To improve branch prediction accuracy, a variable cross-reference (VCR) prediction scheme and an iterative dispatch approach are proposed in this paper. The proposed VCR scheme can be easily implemented and is able to yield desirable prediction accuracy for a high performance processor at low cost. To further enhance prediction accuracy, an iterative dispatch approach is provided. The approach utilizes the PHT history to do dispatching for an additional layer of pattern history which helps providing more information for making better predictions. It is shown that the proposed VCR scheme and iterative dispatch approach can handily work with other predictors to fortify performance. A PPM-VCR combined predictor is also presented to demonstrate the advantages of a combined predictor.

Simulation results show that the overall performance of our VCR scheme compares favorably to other schemes, such as the 2-bit counter and the agree predictor due to its variable cross-reference to the traces in the PHT. With much less complexity, the VCR scheme even outperforms the optimal and yet complicated PPM algorithm under some conditions. When compared with the bi-mode and YAGS predictors - which deal with both the prediction and dispatch parts of the two-level predictor and require extra hardware and cost, VCR scheme still produces better the performance in most of the situations. The proposed iterative dispatch approach is shown through experimental evaluation to outperform the gshare and DHLF predictors, schemes dealing with the dispatch part. It also lifts prediction accuracy for different schemes, especially for schemes with lesser performance, such as the 2-bit counter. In contrast to the performance of the optimal PPM algorithm, slight degrees of improvement can be detected for the performance of the PPM-VCR combined predictor. The performance gain alone may not appear significant enough, but the potentially reducible complexity due to the VCR scheme is nevertheless appealing.

#### References

[1] T.-Y. Yeh and Y. N. Patt, "Alternative implementations of two-level adaptive branch prediction," *Proc. 19th Annual Int'l Symp. on Computer Architecture*, May 1992, pp. 124-134.

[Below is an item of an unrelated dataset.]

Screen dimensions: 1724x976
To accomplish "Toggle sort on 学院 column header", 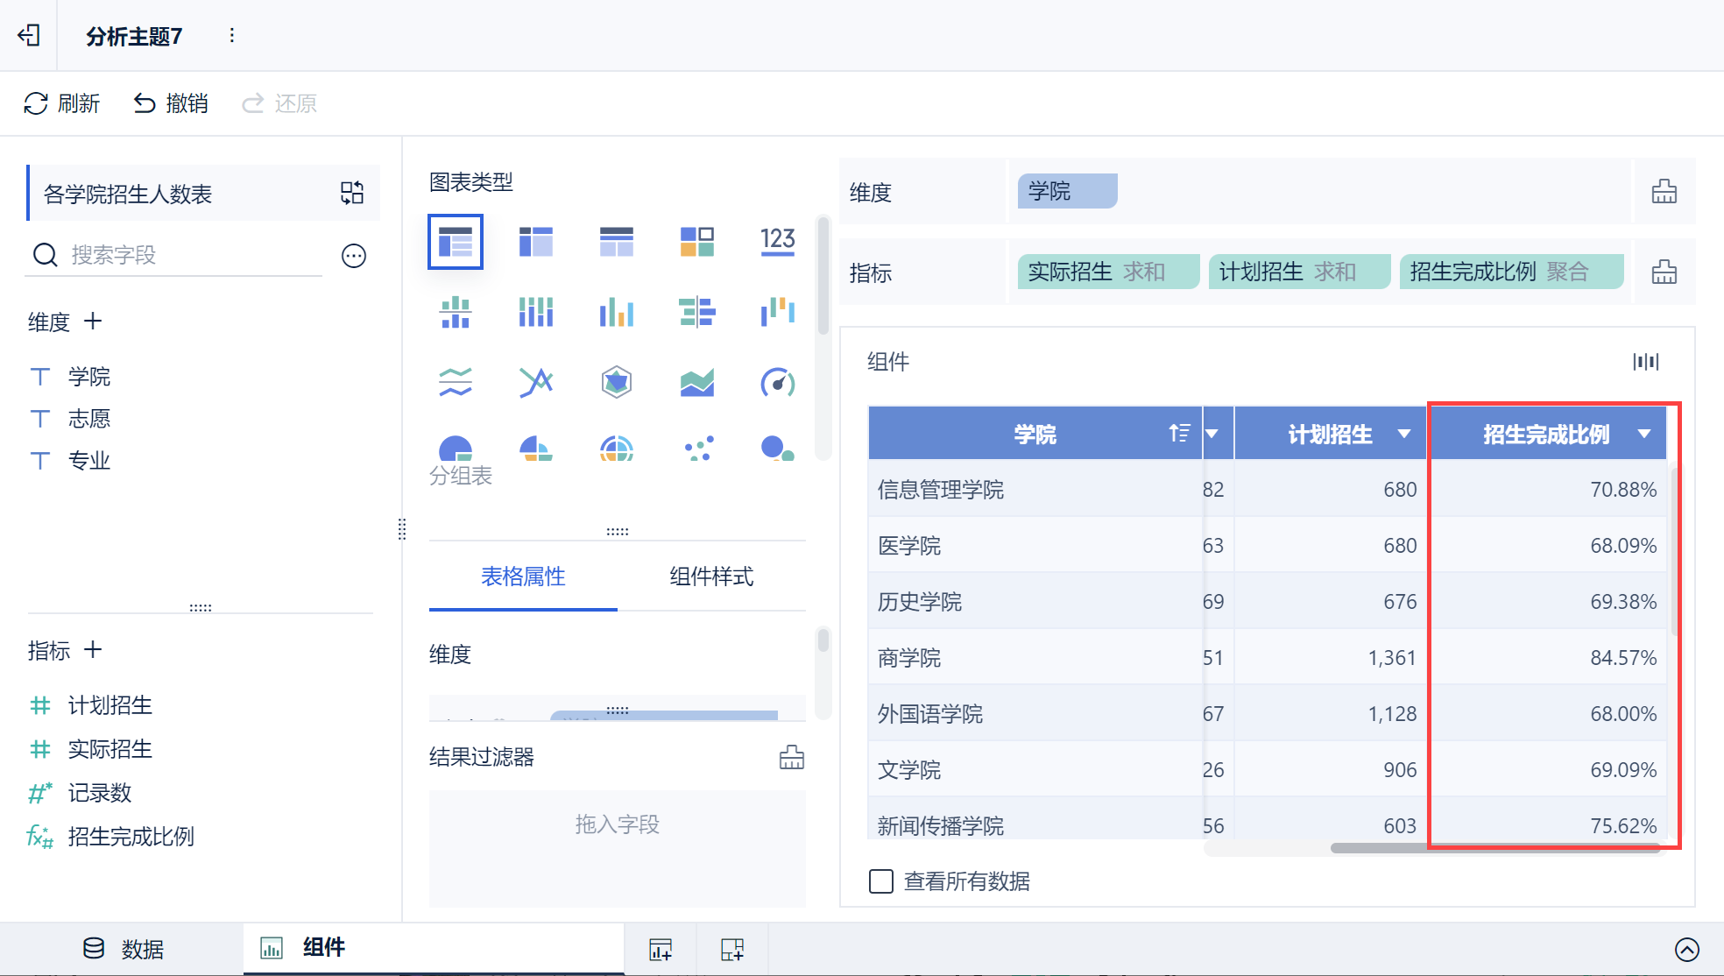I will click(x=1179, y=433).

[2] I-C. K. Chen, J. T.Coffey, and T. N. Mudge, "Analysis of branch prediction via data compression," *Proc. 7th Int'l Conf. on Architectural Support for Programming Languages and Operating Systems*, Oct. 1996, pp. 128-137.

[3] S. McFarling, "Combining branch predictors," *Technical Report, TN-36*, Digital Western Research Laboratory, June 1993.

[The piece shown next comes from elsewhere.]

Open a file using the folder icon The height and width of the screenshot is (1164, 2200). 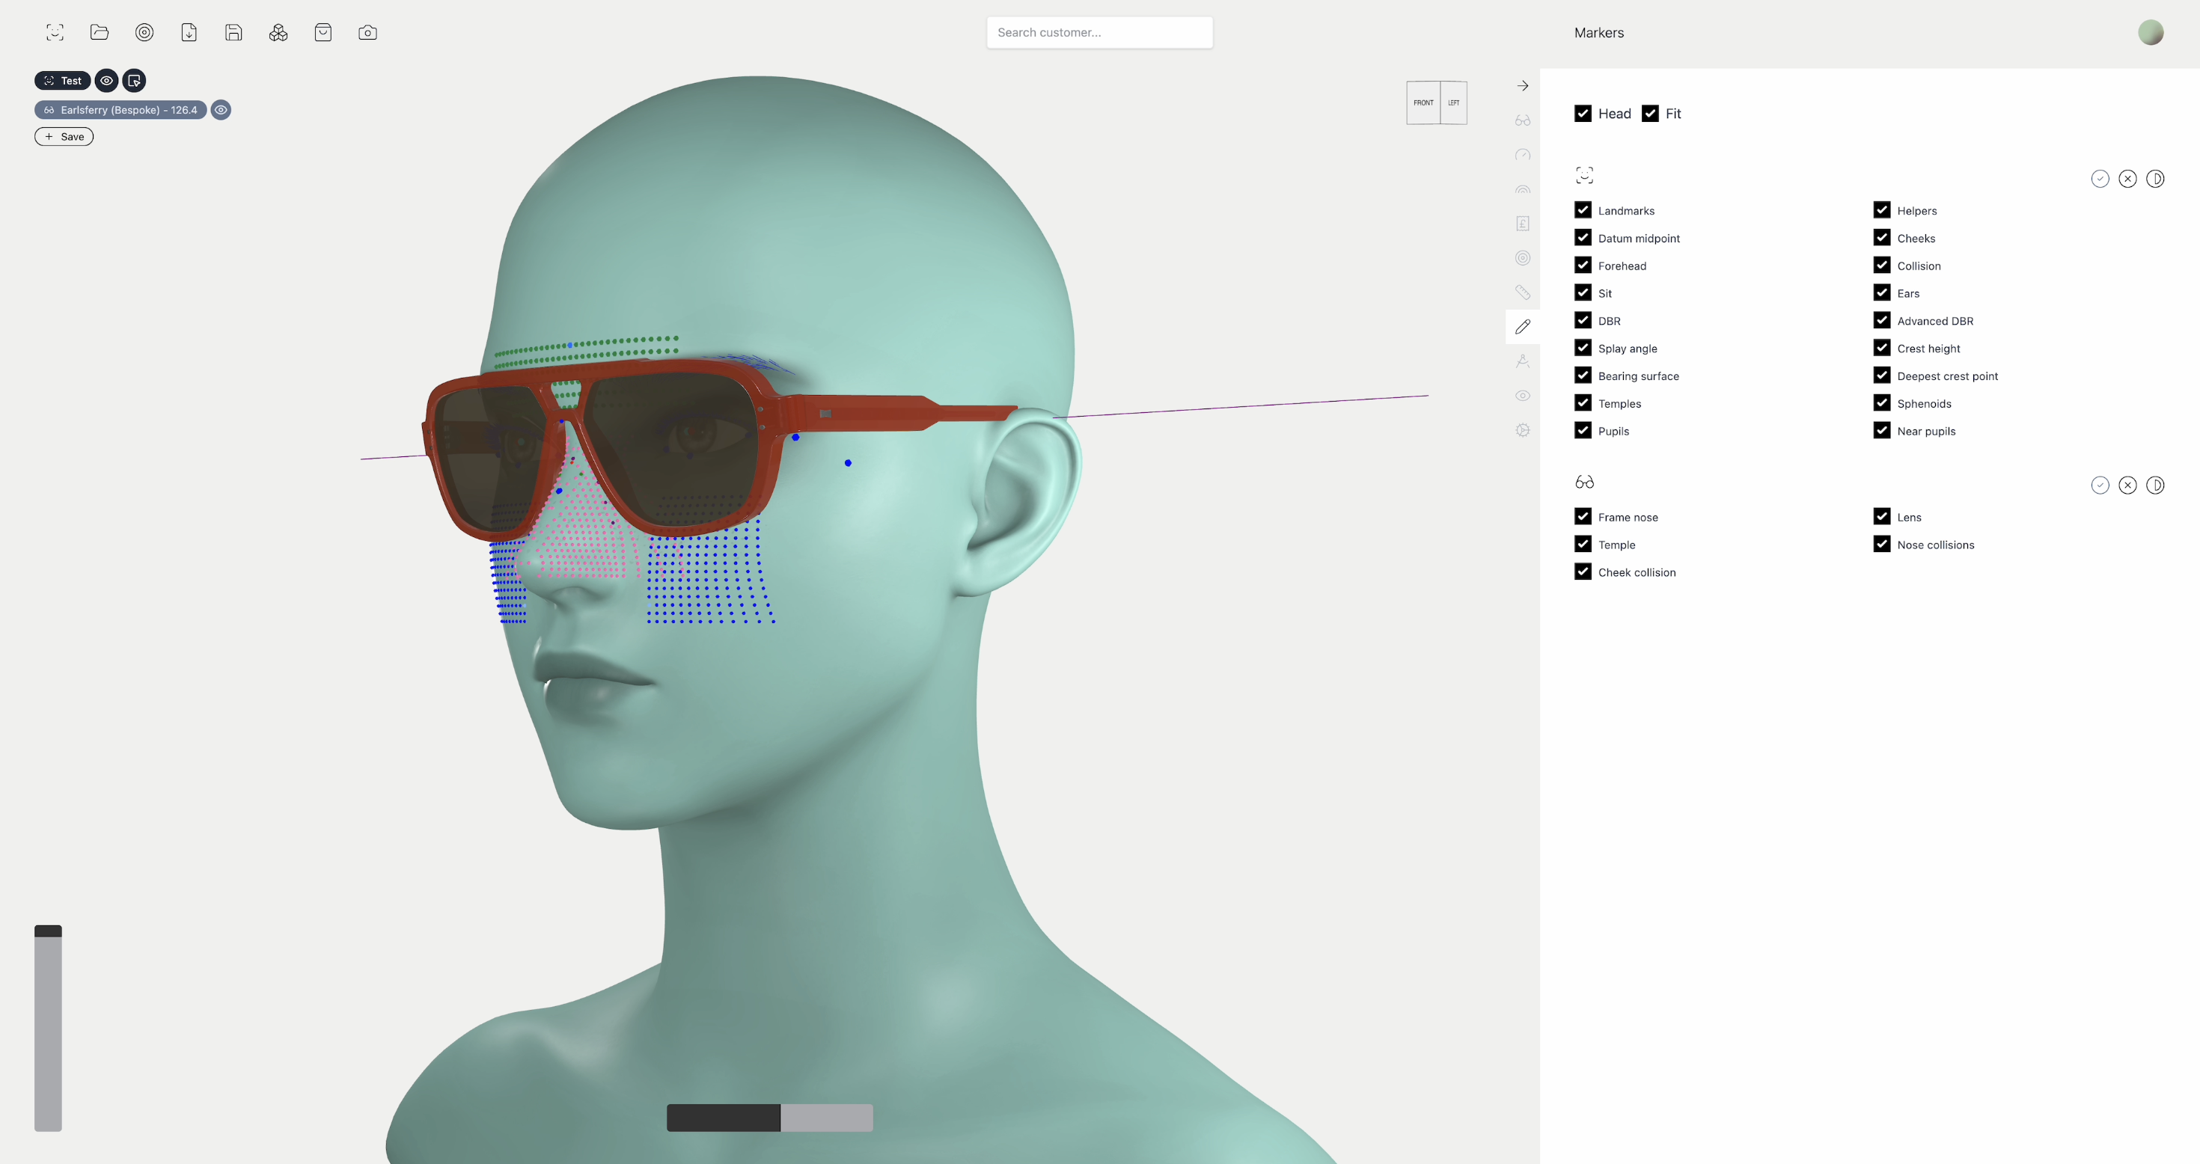point(100,32)
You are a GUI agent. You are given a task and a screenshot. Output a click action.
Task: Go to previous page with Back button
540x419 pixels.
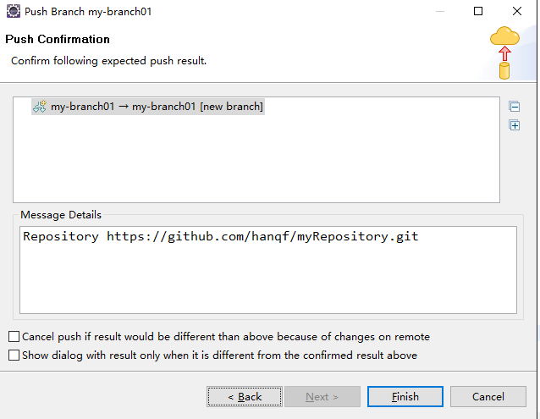(245, 397)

[4] E. Sprangle, R. S. Chappell, M. Alsup, and Y. N. Patt, "The agree predictor: A mechanism for reducing negative branch history interference," *Proc. 24th Annual Int'l Symp. on Computer Architecture*, May 1997, pp. 284-291.

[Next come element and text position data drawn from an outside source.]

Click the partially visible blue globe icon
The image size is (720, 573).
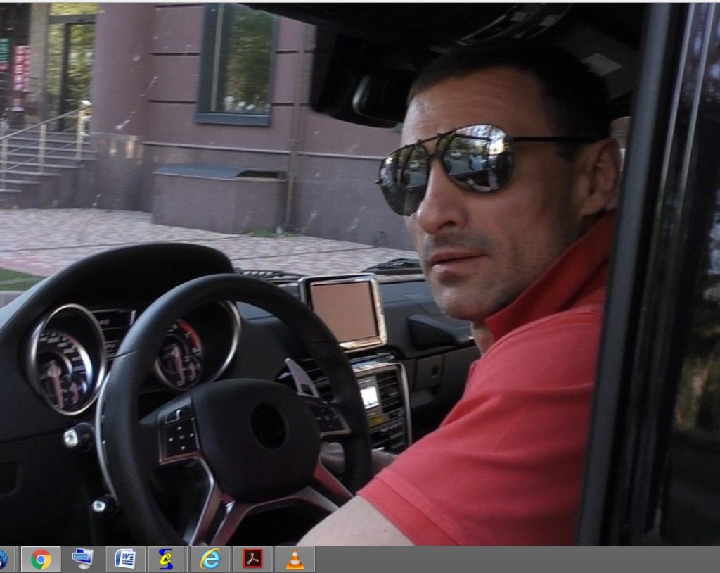point(4,559)
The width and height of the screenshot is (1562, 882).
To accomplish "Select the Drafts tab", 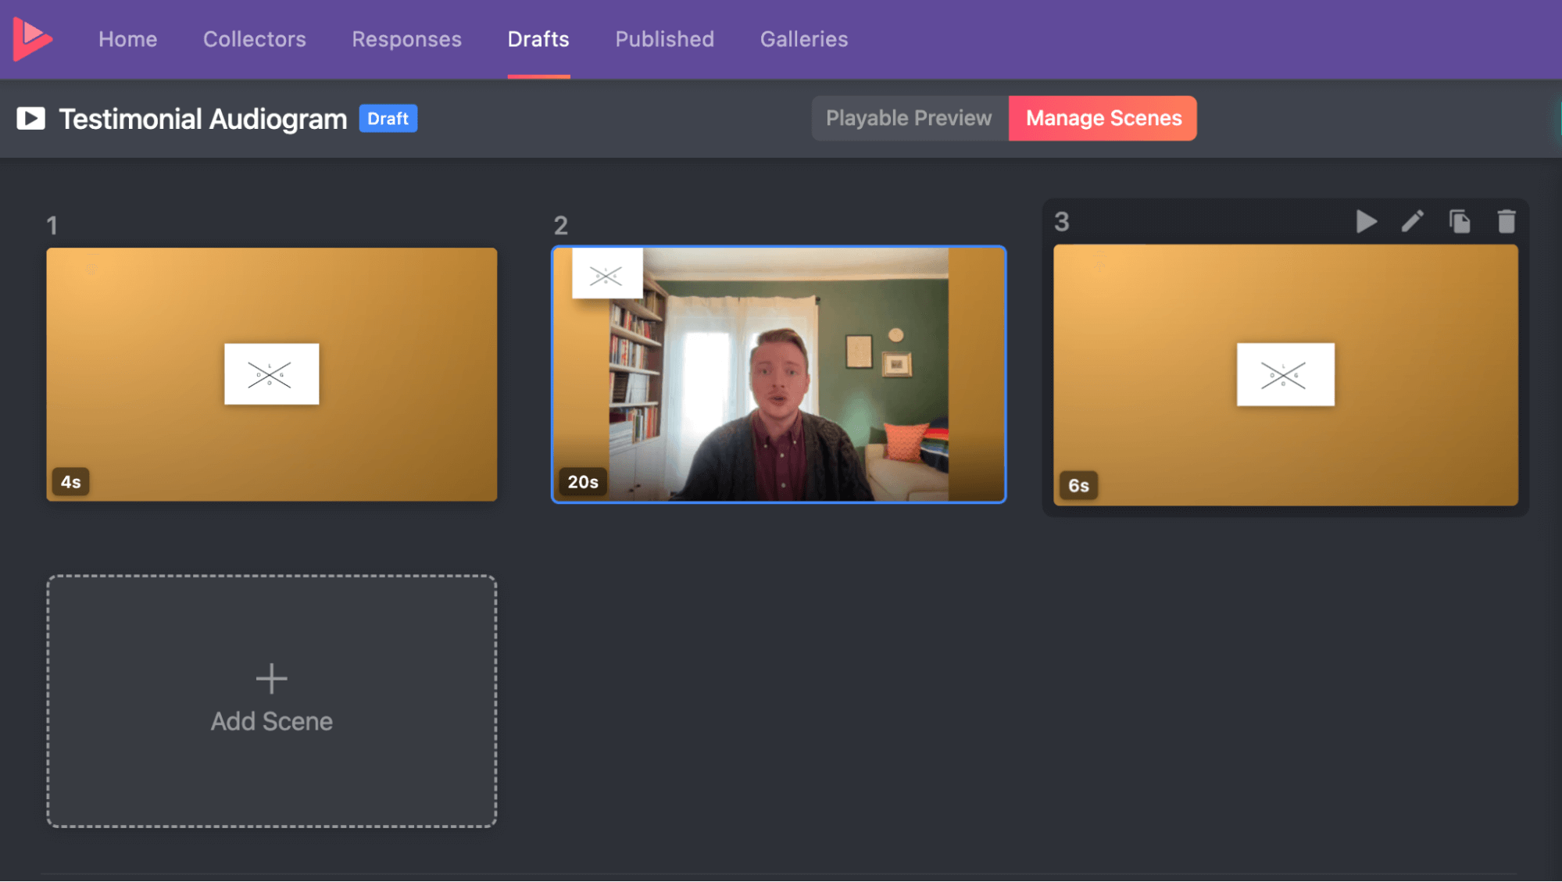I will [538, 38].
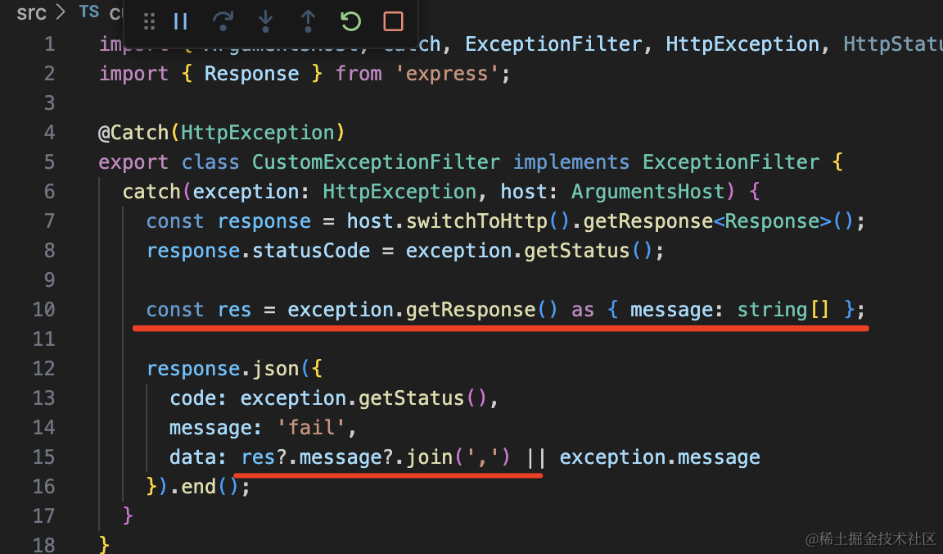Click the Step Over debug button

tap(223, 21)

[5] C.-C. Lee, I-C. K. Chen, and T. N. Mudge, "The bi-mode branch predictor," *Proc. 30th Int'l Symp. on Microarchitecture*, Dec. 1997, pp. 4-13.

[6] A. N. Eden and T. Mudge, "The YAGS branch prediction scheme," *Proc. 31st Int'l Symp. on Microarchitecture*, Dec. 1998, pp. 69-77.

[7] T. Juan, S. Sanjeevan, and J. J. Navarro, "Dynamic history-length fitting: A third level of adaptivity for branch prediction," *Proc. 25th Annual Int'l Symp. on Computer Architecture*, May 1998, pp. 155-166.

[8] T.-Y. Yeh and Y. N. Patt, "Two-level adaptive branch prediction," *Proc. 24th Annual Int'l Symp. on Microarchitecture*, Nov. 1991, pp. 51-61.

[9] SPEC CPU'95, Technical Manual, Aug. 1995.

[10] D. Burger and T. M. Austin, "The SimpleScalar Tool Set, Version 2.0," *Technical Report #1342*, Univ. of Wisconsin-Madison CS Dept. June 1997.